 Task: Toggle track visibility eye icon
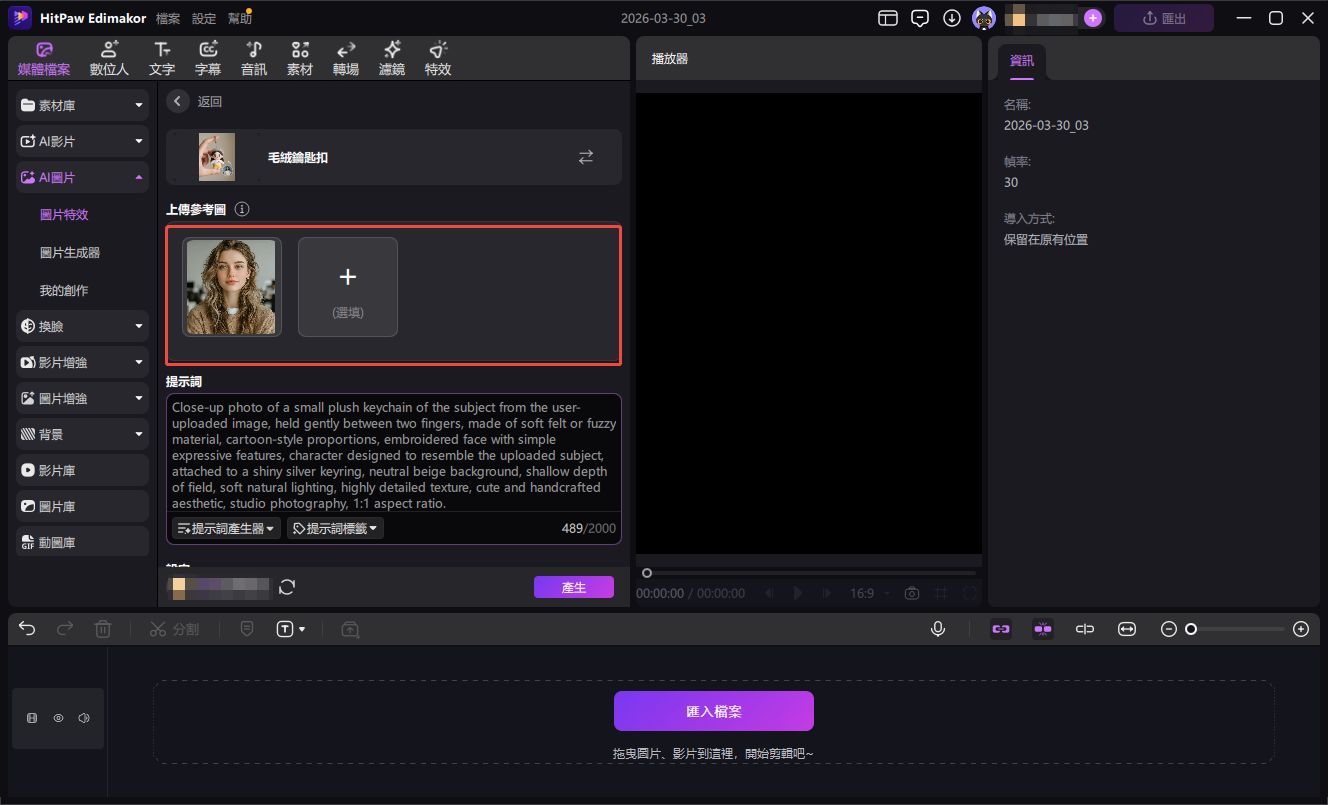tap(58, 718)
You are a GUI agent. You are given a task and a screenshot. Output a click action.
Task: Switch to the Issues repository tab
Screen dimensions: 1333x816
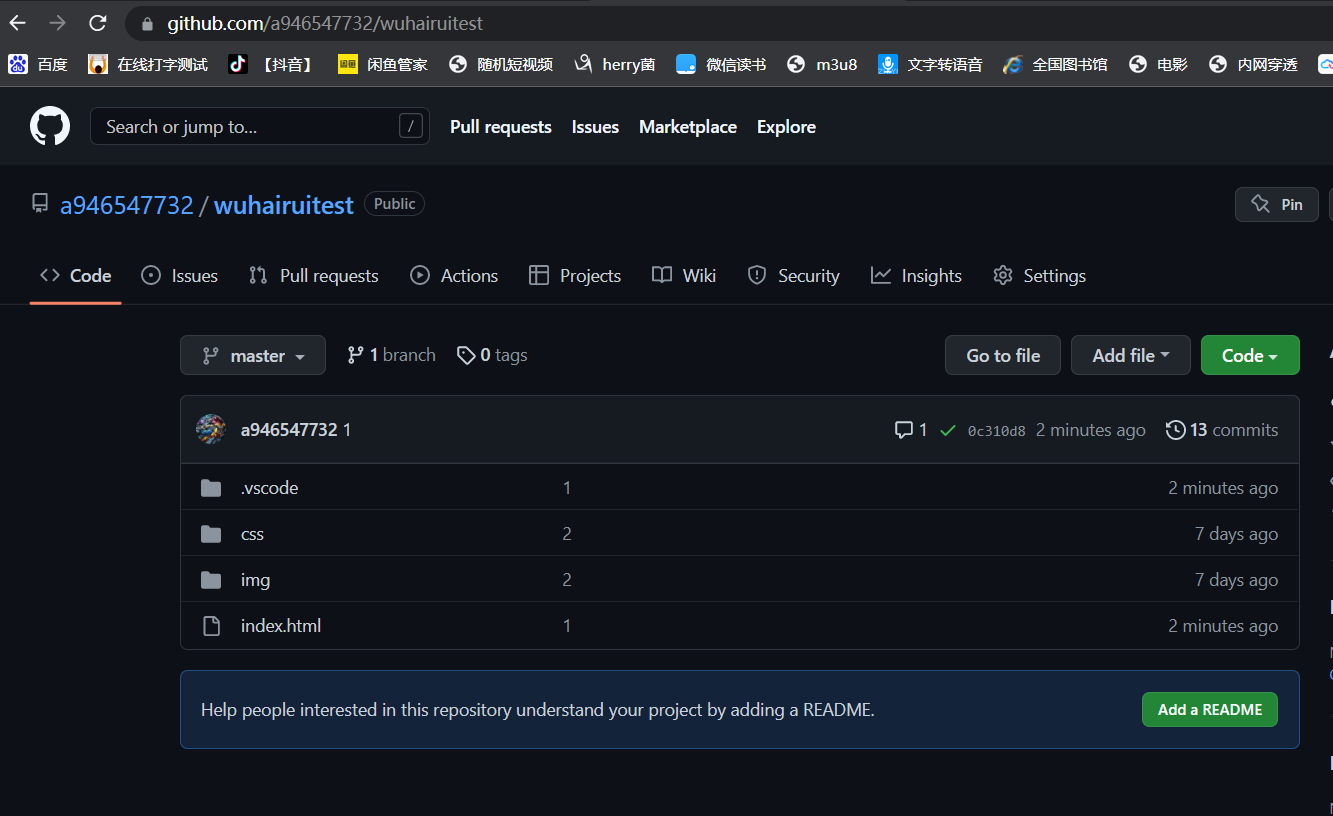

**PROBLEM DETAILS**: Would you restate the listing word for word and leave every picture out?

**EXERCISE SOLUTION**:
 Task: Toggle track visibility eye icon
tap(58, 718)
You are a GUI agent. You are given a task and a screenshot. Output a click action.
Task: Switch to the Issues repository tab
Screen dimensions: 1333x816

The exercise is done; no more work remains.